Laboratory testing for the respiratory coronavirus disease 2019 (COVID-19) and the associated SARS-CoV-2 virus includes methods that detect the presence of virus and those that detect antibodies produced in response to infection. Detection of antibodies, called serology, can be used both for clinical purposes and population surveillance. As of March 2020, most countries have limited virus testing to vulnerable individuals, so it is not possible to reliably calculate the prevalence of the virus.[1] Detection of the virus is frequently done by real time reverse transcription polymerase chain reaction (rRT-PCR) method[2] on respiratory samples obtained by various methods, including nasopharyngeal swab or sputum sample.[3] Blood test for large scale testing of individuals to detect antibodies produced by the body as a result of an infection is under development.[4] Chest CT scans can sometimes help identify and characterize lung pathology, and have yielded non-specific findings with COVID-19 infection.[5] Some countries have drive-through testing where samples are taken from suspected individuals by a healthcare professional using appropriate precautions.[6]
Test methods
[edit source]Virus detection
[edit source]COVID-19 virus can be detected using real time reverse transcription polymerase chain reaction (rRT-PCR).[2] The test can be done on respiratory samples obtained by various methods, including nasopharyngeal swab or sputum sample.[3] Results are generally available within a few hours to 2 days.[7]
Antibody detection
[edit source]Part of the immune response to infection is the production of antibodies including IgM and IgG. These can be used to detect infection in individuals, to determine immunity, and in population surveillance.

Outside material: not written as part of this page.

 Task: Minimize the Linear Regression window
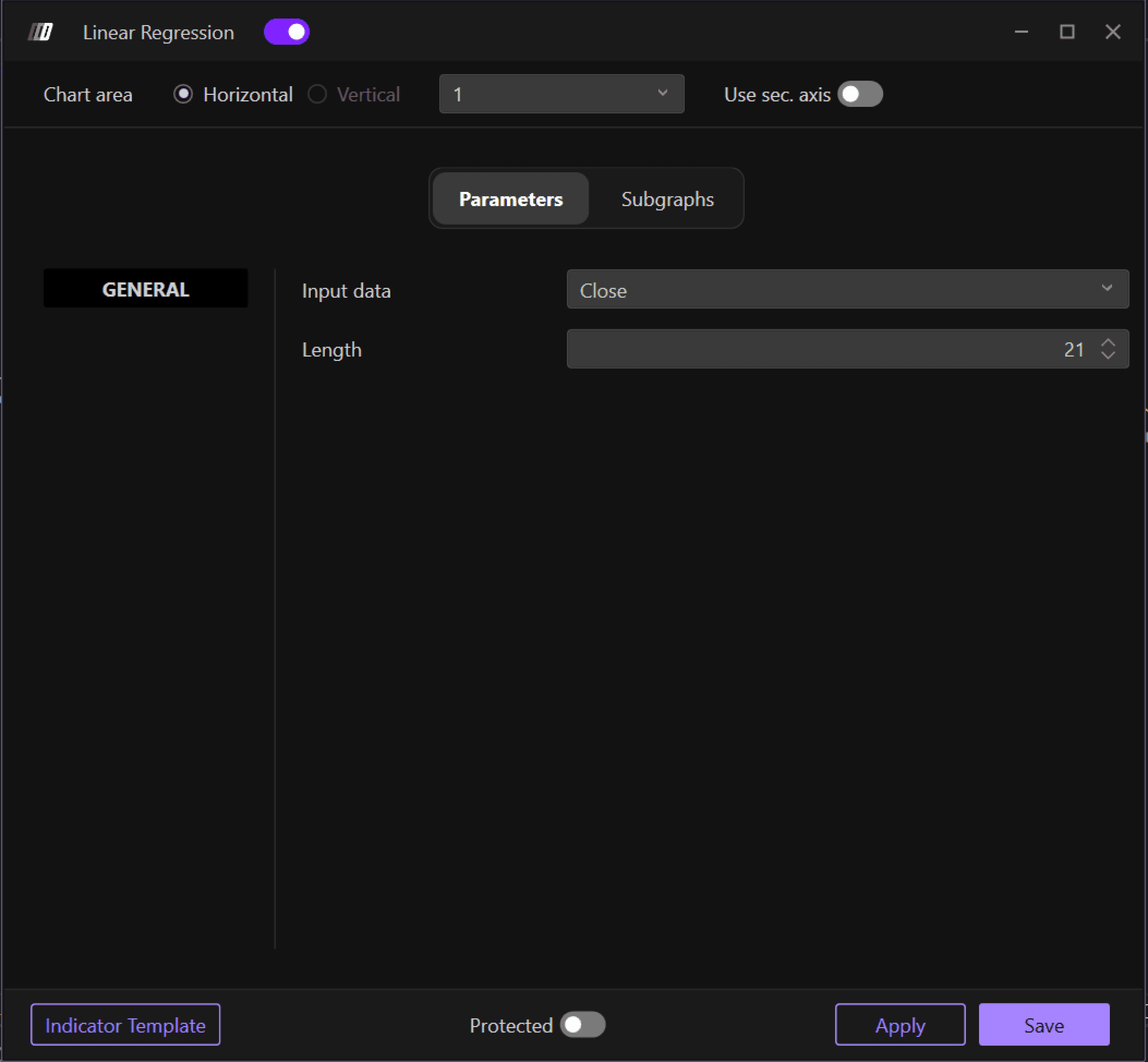tap(1021, 32)
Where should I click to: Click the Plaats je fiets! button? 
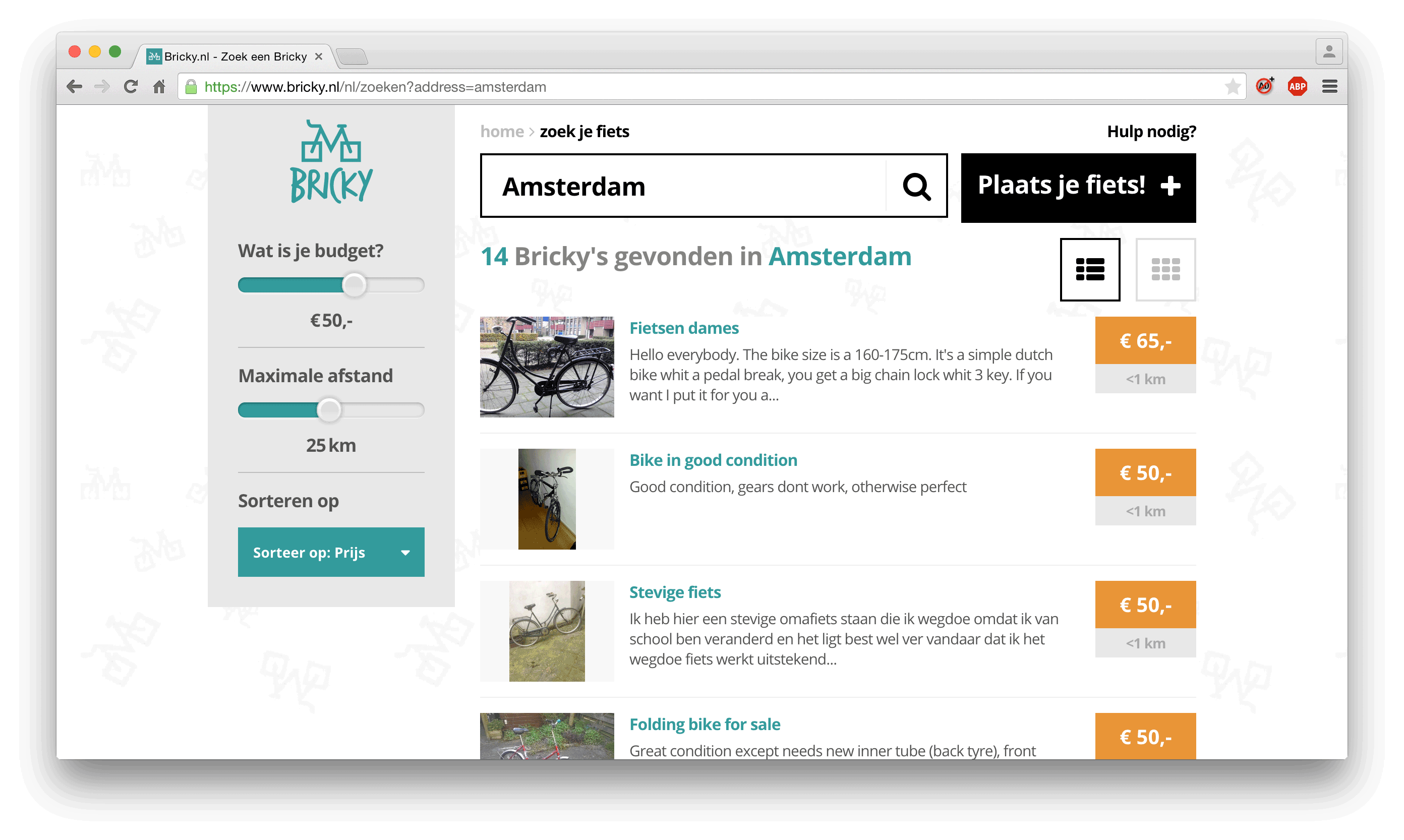coord(1078,188)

Blood samples are usually tested for antibody detection. As of March 2020, these tests have not yet been made available for large scale testing.[8][4]
CT scans
[edit source]Most common CT scan findings were bilateral ground-glass attenuation (patchy or diffuse) with subpleural dominance, crazy paving and consolidations at later stages.[9] These findings are nonspecific and found as well in other types of pneumonia. Thus, CT scan is not recommended for initial screening of COVID-19 as of March 2020.